Well, it's definitely not going to hurt your balance any. Ride it up. Longboards and hills are a blast. Just remember that no matter how hard you try, you can't replace snow with concrete. The riding will always be different. That being said, I do believe that skateboarding and longboarding and other various board sports are good fillers for when there is no snow to get to.


----------



## n2i1c3k7 (Jun 23, 2009)

ya i know there is no replacement for snowboarding. does anyone else know if it will help my balance for snowboarding


----------



## david_z (Dec 14, 2009)

I started skateboarding this summer. It's been tough but I can definitely tell that it's going to help me ride better this winter.
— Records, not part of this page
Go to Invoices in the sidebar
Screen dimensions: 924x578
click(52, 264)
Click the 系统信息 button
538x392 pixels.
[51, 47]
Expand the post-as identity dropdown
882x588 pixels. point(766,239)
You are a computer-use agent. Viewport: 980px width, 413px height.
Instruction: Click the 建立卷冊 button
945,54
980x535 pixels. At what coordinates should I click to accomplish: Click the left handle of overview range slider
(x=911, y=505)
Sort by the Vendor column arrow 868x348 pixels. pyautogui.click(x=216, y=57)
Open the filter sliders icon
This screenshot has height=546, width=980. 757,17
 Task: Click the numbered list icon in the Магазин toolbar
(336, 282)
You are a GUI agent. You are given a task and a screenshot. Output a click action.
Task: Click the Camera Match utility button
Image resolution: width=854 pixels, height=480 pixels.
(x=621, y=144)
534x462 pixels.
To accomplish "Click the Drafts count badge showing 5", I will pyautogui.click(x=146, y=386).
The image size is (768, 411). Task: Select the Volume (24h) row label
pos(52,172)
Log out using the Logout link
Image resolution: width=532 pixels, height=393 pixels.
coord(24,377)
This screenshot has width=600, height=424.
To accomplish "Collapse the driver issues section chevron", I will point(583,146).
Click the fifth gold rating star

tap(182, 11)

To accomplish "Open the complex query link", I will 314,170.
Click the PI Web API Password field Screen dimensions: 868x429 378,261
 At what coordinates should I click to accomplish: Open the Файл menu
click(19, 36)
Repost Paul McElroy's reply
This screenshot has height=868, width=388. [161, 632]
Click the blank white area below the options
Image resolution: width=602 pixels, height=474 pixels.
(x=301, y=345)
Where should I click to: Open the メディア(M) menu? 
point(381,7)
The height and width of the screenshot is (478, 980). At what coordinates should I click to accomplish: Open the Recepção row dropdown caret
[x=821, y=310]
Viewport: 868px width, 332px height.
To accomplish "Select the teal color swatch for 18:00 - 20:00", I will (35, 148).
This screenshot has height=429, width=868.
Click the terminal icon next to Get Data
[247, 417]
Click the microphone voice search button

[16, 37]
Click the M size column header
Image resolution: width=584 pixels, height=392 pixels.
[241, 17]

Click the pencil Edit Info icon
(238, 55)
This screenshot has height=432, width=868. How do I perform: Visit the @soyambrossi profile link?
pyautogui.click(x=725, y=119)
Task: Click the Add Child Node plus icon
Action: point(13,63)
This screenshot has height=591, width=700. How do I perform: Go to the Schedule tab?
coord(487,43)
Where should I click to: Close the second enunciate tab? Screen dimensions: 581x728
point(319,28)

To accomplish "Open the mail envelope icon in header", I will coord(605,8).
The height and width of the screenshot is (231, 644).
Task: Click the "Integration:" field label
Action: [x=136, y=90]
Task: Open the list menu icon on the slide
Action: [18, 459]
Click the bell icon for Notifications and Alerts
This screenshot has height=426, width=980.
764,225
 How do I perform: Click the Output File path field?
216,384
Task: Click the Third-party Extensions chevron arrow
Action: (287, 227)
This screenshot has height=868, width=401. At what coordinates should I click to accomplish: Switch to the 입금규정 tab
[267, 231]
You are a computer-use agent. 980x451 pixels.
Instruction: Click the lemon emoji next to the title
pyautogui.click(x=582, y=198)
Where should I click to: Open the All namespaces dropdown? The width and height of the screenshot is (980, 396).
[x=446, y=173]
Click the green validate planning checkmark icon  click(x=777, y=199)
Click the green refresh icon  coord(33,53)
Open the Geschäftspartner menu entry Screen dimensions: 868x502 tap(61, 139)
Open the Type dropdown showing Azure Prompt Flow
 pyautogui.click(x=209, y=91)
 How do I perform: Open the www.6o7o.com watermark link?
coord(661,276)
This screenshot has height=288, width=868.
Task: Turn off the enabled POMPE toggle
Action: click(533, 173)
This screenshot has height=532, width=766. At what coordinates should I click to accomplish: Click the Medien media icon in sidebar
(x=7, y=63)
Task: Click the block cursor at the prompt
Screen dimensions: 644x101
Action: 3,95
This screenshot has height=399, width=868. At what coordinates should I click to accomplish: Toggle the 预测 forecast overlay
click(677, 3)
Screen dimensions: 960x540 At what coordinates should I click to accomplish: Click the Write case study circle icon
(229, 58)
It's good physical conditioning using many of the same muscles that are really difficult to work using resistance or machines at the gym If we had any hills around me I would've probably gone for longboarding instead, but on flat land that seems like a waste of money & time & effort, so instead I'm a 30-year old skateboarding n00b.


----------



## Muki (Feb 8, 2010)

I believe freebording mimics snowboarding on street more than longboarding..


----------



## DC5R (Feb 21, 2008)

It'll help your balance to a degree.


----------



## Suburban Blend (Feb 23, 2008)

we rode the parking garage till 1 am last night Beats not riding all summer.

I use a carveboard to emulate snowboarding. I'd recommend a Cruiser skateboard, a Carve Board, or a longboard designed to turn. (special trucks)


----------



## Muki (Feb 8, 2010)

So those special trucks..the Gullwing Sidewinder..go on a typical skateboard?


----------



## david_z (Dec 14, 2009)

carve board looks kinda neat actually.


----------